Au crépusculese penche sur les conditions misérables des partisans et de la population rurale lituanienne dans son ensemble et aborde également le rôle joué par les informateurs dans la rupture du mouvement. Cette approche a suscité quelques critiques en Lituanie lors de la sortie du film au printemps.

"Je pense que les gens voulaient un pur film de héros", explique Bartas. «Je n'avais pas d'agenda politique. C'était un moment très critique dans la vie des gens. C'est une époque où les gens s'ouvrent, montrent qu'ils sont des salopards. Il y avait eu une guerre. Il y avait la faim, les sans-abri. Certaines parties de la Lituanie ont été bombardées et les gens n’avaient nulle part où vivre. Les gens ont commencé à devenir comme des animaux, se battant pour de la nourriture comme des chiens pour un os. Rien n'était normal.

Bartas considère cette période comme faisant partie d’un modèle historique plus long pour l’État balte, situé entre la Lettonie, la Biélorussie et l’avant-poste russe de Kaliningrad.

« La Lituanie n’est pas comme la Grande-Bretagne, qui est une île. La Lituanie est toujours sur la route. C’est le point où l’empire russe se connecte à l’Occident. C'est un petit pays plat, facile à traverser et à conquérir », a-t-il expliqué.

Outre les journaux partisans et les archives historiques, Bartas s'est largement inspiré des histoires qu'il avait entendues de ses arrière-grands-parents, grands-parents et parents pour le scénario, co-écrit avec Ausra Giedraityte.

« J’ai été entouré de ces histoires sur la guerre et l’après-guerre, puis j’ai moi-même vécu la transformation, ou la destruction de l’Union soviétique. J'ai vécu avec cette information toute ma vie », a-t-il déclaré.

Les personnages, les événements et les lieux du film sont cependant des composites plutôt que des représentations de personnages ou d'événements réels de l'époque. L’un des aspects les plus complexes de la production a été de recréer l’apparence de la Lituanie à la fin des années 1940.

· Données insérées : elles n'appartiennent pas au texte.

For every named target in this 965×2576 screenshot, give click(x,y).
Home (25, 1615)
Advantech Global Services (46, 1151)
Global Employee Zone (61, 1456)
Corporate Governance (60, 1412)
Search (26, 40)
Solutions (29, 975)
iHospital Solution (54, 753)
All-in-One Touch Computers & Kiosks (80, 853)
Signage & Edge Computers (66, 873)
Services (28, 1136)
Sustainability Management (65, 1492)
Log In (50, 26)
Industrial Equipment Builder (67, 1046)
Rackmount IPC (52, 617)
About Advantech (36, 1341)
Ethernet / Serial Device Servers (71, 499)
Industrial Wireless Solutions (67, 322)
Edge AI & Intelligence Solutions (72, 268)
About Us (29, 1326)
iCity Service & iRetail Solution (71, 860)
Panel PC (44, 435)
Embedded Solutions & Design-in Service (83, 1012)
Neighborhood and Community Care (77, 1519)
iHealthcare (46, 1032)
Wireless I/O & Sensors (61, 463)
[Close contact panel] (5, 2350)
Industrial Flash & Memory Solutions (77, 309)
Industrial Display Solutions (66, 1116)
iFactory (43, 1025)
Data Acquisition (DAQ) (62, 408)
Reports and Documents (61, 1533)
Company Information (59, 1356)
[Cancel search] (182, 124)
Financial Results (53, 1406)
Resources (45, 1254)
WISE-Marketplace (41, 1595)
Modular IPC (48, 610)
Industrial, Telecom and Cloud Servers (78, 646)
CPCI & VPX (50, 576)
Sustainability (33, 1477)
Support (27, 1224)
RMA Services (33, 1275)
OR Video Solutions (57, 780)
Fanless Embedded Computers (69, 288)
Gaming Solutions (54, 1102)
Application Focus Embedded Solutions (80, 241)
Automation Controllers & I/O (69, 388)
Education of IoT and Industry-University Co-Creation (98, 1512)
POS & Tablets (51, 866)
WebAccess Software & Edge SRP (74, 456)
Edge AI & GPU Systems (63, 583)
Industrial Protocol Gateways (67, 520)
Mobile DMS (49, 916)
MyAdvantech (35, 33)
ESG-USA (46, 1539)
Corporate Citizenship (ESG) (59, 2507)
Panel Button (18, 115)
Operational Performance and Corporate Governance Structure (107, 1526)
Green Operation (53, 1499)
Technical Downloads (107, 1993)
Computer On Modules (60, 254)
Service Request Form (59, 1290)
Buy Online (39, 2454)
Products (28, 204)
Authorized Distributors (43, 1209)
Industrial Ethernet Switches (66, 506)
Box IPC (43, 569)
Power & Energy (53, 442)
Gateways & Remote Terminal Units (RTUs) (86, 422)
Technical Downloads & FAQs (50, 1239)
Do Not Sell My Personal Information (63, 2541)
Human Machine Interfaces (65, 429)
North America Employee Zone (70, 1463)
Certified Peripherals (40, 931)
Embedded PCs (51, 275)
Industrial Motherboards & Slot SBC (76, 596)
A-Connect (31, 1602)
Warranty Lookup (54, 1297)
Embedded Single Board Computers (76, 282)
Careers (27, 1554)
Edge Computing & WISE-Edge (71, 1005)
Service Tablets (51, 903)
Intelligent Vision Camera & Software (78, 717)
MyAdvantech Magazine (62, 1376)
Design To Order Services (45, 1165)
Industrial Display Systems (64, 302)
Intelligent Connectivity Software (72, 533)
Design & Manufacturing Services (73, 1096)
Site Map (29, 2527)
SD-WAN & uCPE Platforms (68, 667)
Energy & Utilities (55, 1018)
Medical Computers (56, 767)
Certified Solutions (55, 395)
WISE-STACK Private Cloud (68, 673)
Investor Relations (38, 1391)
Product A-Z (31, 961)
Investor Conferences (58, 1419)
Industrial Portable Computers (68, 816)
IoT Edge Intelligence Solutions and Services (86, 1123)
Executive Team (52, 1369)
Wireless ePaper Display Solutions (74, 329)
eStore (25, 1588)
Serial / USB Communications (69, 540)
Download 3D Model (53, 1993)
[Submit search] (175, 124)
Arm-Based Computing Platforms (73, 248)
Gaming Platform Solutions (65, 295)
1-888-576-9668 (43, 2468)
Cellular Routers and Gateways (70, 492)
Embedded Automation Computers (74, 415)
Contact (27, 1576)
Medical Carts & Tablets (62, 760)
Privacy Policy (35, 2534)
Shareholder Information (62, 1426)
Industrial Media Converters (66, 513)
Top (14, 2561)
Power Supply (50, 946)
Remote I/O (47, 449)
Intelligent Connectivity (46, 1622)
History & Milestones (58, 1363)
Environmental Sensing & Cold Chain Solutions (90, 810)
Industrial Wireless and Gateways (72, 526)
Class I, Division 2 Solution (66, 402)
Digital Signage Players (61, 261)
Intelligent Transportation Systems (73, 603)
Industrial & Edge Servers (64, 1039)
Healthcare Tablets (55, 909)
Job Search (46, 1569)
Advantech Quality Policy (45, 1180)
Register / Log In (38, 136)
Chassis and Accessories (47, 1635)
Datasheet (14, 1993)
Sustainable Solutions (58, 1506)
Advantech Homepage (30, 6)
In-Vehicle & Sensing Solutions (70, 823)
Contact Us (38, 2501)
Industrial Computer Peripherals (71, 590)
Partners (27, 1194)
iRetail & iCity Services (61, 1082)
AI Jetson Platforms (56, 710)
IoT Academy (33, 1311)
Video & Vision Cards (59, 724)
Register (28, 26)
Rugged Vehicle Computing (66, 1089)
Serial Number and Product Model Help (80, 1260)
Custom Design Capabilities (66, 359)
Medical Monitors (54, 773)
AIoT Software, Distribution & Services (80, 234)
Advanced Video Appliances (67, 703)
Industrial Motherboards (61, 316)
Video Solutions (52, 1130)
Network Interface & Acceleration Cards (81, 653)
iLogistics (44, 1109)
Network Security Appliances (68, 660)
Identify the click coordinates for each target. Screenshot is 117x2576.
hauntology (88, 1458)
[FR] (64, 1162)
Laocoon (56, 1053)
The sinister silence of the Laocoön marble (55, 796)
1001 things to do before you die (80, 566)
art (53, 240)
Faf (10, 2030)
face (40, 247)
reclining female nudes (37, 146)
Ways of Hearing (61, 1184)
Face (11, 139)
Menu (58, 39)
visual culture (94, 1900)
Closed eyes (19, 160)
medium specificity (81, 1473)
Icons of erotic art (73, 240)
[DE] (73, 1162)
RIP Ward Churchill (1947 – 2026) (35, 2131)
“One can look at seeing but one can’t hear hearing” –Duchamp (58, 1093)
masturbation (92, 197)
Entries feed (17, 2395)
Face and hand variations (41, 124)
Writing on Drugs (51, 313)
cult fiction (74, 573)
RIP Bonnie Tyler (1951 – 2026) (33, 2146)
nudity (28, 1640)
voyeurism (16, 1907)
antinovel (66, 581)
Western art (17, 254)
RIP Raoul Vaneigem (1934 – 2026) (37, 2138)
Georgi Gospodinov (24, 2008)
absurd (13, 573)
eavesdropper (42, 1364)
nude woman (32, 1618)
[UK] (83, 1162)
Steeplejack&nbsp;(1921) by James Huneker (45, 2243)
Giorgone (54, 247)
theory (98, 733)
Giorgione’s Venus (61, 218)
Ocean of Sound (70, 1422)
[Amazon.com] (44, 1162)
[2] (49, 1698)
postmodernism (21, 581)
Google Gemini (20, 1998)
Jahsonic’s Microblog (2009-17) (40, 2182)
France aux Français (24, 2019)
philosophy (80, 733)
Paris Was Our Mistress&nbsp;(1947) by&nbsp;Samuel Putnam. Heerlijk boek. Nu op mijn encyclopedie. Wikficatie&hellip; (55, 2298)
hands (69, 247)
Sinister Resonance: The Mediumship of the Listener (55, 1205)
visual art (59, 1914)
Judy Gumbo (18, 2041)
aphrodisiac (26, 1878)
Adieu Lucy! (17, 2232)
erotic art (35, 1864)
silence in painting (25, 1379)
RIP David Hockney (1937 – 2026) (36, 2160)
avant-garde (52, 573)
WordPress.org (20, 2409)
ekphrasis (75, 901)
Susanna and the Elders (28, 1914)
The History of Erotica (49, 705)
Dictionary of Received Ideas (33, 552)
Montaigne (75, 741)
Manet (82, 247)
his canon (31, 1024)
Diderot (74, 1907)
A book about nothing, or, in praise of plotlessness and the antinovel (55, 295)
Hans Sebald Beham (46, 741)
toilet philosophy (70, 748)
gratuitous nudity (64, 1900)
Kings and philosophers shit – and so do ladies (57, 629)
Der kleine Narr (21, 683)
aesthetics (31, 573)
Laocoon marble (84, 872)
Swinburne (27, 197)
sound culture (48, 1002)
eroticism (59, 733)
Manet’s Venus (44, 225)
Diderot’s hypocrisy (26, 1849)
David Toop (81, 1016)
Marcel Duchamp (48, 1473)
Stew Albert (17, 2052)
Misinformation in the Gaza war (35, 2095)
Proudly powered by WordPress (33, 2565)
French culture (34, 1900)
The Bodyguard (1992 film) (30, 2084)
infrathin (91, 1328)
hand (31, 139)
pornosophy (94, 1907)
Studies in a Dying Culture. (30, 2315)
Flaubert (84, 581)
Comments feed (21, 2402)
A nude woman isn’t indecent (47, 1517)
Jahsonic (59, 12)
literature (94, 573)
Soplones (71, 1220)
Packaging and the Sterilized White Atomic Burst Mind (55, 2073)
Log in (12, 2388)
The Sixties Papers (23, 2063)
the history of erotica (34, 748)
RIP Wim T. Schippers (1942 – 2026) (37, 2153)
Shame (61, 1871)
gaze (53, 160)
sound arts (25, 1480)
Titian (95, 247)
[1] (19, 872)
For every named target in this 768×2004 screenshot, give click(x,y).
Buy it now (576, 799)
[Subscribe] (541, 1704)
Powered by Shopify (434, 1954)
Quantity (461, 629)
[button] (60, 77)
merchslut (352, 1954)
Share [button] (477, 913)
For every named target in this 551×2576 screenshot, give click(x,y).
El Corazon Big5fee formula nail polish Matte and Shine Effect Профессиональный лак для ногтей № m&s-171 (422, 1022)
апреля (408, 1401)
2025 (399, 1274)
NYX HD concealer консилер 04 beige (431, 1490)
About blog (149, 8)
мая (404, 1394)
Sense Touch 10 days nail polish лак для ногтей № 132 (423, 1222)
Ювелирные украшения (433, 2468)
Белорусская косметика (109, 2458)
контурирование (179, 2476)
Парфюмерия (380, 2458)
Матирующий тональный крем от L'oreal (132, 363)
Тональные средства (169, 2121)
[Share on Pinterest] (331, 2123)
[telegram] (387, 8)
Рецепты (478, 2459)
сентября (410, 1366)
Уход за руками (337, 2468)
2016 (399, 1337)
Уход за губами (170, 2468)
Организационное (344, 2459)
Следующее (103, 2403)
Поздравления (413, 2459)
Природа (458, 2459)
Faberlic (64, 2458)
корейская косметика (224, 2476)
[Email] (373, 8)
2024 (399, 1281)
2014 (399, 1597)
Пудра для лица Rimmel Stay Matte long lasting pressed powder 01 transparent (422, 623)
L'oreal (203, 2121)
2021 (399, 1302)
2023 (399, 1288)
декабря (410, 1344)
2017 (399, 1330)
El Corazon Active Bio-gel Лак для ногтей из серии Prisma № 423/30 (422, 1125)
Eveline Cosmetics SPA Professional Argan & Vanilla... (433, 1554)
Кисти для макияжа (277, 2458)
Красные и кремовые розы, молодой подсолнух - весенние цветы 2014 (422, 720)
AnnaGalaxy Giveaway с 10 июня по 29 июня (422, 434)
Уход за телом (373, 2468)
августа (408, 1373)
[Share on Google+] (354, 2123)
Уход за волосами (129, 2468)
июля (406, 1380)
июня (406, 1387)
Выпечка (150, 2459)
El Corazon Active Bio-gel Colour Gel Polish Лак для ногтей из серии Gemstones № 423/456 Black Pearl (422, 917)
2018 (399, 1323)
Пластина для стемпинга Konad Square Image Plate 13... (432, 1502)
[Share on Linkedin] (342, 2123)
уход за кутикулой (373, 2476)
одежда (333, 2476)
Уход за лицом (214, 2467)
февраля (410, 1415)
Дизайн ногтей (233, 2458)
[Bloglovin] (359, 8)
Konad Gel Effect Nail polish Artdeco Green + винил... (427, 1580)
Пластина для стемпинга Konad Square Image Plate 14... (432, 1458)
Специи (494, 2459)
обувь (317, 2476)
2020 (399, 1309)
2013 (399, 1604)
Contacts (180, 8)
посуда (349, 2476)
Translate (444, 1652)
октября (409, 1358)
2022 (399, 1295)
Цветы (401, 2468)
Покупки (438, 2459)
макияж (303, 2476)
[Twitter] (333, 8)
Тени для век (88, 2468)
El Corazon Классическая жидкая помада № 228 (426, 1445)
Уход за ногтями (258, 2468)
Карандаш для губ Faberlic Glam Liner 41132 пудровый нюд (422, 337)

« Des fragments de cette époque existent encore, mais même dans les bâtiments anciens, quelque chose a toujours changé, qu'il s'agisse d'un type de toit différent ou de l'ajout d'un garage. Même les moutons ont changé. Ils élèvent désormais une race différente », a déclaré Bartas, soulignant que la production a réussi à trouver du bétail authentique par l'intermédiaire d'un éleveur spécialisé.

Bartas a produit le film aux côtés de sa collaboratrice de longue date Jurga Dikiciuviane sous la bannière de Studija Kinema avec Janja Kralj au KinoElekton basé à Paris. Parmi les autres partenaires figuraient les coproducteurs Sirena Film à Prague, la société serbe Biberche Productions, la société Terratreme Filmes basée à Lisbonne et la société lettone Mistrus Media à Riga. Luxbox, basée à Paris, gère les ventes internationales.